BEGIN
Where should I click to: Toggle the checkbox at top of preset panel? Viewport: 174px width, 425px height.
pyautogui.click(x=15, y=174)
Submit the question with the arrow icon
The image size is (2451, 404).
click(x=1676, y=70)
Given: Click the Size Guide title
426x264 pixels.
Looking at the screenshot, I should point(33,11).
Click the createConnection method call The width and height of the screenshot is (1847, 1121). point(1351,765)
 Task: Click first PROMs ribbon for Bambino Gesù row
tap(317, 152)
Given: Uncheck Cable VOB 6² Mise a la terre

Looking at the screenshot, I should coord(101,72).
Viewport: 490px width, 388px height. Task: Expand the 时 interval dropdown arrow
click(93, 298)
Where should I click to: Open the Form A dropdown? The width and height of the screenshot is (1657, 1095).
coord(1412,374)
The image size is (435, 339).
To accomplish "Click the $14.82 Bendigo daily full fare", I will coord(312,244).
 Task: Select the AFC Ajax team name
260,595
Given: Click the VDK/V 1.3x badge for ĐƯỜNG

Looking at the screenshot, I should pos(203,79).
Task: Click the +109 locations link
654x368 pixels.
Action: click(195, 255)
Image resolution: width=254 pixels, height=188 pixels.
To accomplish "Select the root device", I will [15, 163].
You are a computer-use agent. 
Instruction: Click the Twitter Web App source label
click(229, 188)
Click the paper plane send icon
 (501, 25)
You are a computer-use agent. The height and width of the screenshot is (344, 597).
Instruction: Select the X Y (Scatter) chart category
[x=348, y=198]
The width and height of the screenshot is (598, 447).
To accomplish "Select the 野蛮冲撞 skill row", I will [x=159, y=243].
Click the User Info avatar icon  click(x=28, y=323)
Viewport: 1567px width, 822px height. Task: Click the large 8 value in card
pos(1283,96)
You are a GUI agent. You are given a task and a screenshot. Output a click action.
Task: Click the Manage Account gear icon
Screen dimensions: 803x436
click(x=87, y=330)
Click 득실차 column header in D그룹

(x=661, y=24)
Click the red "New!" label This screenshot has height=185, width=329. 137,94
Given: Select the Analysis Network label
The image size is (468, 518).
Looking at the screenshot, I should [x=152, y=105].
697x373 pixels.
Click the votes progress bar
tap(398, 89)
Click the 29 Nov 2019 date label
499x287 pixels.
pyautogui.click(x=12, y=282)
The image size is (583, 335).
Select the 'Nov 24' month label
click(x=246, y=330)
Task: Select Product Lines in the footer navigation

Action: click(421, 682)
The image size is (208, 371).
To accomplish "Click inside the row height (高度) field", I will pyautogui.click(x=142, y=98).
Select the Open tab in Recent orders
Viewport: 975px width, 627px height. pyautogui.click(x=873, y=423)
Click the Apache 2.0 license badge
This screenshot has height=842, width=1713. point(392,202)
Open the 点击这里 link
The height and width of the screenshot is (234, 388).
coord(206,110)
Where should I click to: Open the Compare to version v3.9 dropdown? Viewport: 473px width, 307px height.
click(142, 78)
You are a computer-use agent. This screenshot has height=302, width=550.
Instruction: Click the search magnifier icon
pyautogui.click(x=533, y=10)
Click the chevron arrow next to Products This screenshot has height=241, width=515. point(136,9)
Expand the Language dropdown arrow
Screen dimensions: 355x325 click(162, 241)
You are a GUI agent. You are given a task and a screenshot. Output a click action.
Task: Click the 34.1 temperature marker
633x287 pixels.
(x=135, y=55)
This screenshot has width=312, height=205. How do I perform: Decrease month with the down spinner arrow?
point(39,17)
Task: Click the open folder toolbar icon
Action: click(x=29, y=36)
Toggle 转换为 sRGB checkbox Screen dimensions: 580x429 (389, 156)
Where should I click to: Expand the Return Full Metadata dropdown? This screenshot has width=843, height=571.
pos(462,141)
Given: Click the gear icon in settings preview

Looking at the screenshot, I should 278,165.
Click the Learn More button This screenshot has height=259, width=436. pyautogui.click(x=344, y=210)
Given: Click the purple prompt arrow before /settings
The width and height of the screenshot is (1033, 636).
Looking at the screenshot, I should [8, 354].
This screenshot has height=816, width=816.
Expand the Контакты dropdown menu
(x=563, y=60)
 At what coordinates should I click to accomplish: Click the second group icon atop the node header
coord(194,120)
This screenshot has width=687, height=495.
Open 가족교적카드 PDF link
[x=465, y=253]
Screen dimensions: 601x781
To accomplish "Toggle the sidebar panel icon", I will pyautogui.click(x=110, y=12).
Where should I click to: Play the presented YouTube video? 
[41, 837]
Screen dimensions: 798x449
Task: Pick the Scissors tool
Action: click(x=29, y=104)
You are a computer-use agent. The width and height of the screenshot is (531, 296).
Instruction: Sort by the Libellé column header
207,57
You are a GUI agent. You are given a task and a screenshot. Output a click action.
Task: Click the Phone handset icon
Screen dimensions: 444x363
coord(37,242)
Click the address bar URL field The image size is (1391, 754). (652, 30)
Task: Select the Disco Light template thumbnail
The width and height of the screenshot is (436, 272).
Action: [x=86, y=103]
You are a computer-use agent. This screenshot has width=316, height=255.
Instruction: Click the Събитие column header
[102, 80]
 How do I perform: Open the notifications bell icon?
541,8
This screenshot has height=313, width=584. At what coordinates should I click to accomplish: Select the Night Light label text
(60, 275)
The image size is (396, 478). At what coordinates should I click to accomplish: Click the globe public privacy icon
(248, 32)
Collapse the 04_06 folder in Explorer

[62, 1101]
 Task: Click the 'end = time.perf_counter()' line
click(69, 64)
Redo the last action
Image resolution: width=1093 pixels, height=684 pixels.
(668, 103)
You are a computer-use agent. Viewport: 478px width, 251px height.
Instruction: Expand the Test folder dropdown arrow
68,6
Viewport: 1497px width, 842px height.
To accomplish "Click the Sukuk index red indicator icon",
END
Task statement.
Which lines in the records contain the word "gear"? Extract each of them in full.

Solution for this problem.
Task: Click the Manage Account gear icon
Given: Click the gear icon in settings preview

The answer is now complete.